§ Instructions for the task
The data below holds a line containing "Tap the 24h badge on the 4개 listing" and a line containing "Task: Click the plus Add icon in toolbar"; please quote exactly those two lines and every line between them, and nothing else.

Data for analysis below:

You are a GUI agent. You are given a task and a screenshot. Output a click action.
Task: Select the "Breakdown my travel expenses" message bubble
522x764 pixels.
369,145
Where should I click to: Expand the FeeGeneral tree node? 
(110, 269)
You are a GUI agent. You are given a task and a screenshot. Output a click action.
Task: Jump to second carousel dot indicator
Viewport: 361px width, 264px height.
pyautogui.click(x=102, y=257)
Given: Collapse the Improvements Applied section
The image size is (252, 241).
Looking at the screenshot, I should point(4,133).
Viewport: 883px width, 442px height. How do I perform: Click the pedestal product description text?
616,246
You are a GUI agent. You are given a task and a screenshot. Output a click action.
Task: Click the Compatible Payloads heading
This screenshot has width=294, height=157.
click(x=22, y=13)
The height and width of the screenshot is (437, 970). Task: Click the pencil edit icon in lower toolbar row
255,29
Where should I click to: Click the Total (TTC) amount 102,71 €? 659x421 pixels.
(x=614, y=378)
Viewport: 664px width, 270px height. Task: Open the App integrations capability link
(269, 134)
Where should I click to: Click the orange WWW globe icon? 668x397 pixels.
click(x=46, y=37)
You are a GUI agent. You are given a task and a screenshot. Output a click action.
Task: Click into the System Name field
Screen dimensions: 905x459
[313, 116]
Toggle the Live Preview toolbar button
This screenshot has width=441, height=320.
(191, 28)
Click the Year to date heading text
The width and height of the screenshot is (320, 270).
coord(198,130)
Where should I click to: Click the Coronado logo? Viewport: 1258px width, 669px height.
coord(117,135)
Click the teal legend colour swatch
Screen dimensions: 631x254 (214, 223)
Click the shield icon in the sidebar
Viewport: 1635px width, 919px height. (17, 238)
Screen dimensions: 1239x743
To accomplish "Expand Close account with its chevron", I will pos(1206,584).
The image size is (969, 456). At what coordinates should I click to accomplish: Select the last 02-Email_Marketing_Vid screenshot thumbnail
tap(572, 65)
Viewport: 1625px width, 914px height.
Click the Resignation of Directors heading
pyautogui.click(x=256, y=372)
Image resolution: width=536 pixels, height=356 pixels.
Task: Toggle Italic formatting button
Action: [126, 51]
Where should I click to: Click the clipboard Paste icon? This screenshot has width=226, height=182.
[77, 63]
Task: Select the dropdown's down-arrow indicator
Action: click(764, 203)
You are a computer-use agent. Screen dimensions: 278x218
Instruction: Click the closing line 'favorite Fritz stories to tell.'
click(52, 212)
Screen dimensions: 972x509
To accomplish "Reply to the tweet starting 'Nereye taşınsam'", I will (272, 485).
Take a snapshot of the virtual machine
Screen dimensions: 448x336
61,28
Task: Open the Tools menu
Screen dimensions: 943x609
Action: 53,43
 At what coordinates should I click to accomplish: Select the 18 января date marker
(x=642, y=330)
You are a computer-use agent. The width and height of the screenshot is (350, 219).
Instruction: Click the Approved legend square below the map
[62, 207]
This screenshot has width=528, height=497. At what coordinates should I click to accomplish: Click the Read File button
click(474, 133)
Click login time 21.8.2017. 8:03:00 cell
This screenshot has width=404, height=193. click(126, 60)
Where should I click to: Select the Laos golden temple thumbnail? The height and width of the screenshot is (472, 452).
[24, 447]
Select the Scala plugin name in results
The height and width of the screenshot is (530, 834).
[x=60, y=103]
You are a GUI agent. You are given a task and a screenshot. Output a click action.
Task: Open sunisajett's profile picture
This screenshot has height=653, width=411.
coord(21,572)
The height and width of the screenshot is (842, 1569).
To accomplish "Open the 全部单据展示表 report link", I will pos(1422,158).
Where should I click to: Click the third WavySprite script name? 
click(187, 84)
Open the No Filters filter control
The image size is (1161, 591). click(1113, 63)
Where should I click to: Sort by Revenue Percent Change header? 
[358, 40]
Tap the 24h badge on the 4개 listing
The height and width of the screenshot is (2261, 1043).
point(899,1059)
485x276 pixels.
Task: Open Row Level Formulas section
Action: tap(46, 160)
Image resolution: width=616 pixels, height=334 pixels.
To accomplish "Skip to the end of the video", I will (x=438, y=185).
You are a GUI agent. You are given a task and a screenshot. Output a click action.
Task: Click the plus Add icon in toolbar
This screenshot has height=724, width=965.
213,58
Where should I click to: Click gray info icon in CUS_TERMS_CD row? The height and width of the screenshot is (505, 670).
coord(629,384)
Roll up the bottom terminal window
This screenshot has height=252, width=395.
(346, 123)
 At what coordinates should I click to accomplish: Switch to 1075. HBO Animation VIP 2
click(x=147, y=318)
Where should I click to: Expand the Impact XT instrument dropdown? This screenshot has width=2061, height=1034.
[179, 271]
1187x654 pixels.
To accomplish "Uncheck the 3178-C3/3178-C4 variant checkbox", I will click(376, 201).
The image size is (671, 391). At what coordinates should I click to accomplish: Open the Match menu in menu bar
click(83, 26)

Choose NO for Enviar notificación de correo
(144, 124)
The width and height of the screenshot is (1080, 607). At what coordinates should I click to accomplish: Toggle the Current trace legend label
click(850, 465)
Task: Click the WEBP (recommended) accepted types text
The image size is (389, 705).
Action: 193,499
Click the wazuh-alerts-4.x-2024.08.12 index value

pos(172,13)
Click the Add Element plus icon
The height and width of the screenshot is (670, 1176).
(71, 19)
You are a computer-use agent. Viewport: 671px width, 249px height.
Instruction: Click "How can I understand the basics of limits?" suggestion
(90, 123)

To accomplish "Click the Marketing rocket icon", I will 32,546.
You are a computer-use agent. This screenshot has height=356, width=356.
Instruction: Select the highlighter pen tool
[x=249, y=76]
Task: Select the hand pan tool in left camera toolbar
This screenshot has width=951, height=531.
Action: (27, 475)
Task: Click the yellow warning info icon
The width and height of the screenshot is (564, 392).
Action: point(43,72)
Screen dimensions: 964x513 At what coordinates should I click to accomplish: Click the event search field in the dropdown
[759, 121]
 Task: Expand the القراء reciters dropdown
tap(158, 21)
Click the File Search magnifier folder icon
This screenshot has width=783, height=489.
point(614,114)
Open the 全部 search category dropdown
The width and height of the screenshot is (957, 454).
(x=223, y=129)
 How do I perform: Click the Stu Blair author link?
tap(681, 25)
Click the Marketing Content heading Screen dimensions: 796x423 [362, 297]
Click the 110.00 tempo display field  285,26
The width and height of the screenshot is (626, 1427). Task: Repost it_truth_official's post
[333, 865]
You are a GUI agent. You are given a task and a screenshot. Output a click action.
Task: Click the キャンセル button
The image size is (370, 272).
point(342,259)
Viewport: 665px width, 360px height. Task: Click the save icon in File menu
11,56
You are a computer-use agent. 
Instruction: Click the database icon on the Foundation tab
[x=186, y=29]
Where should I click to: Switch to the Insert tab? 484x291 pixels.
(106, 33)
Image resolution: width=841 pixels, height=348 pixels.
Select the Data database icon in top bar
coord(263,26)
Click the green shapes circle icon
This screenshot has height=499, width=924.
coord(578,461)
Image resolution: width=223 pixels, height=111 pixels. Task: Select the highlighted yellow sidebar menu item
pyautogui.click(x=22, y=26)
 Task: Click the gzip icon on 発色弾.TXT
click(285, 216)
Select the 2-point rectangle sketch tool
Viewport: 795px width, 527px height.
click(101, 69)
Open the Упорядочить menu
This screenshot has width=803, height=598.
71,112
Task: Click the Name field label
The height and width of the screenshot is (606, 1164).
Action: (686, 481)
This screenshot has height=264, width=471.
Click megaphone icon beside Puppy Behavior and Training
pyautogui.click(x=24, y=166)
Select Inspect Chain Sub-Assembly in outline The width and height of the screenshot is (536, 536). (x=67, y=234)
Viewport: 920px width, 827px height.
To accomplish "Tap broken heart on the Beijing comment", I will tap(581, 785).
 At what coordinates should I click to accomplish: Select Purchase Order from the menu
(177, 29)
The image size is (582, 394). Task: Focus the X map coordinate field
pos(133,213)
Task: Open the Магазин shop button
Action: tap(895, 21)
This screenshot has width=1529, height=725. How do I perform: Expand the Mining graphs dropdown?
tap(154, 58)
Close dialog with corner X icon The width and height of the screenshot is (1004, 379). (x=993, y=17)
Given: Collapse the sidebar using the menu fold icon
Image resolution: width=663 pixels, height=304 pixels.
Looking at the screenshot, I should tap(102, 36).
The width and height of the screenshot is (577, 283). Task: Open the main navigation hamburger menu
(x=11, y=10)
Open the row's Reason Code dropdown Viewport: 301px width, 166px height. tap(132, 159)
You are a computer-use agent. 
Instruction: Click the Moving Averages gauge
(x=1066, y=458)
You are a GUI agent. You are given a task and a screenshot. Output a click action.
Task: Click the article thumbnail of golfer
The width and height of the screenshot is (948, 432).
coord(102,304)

End of Data for analysis.

§ Written solution
Tap the 24h badge on the 4개 listing
The height and width of the screenshot is (2261, 1043).
point(899,1059)
485x276 pixels.
Task: Open Row Level Formulas section
Action: tap(46, 160)
Image resolution: width=616 pixels, height=334 pixels.
To accomplish "Skip to the end of the video", I will (x=438, y=185).
You are a GUI agent. You are given a task and a screenshot. Output a click action.
Task: Click the plus Add icon in toolbar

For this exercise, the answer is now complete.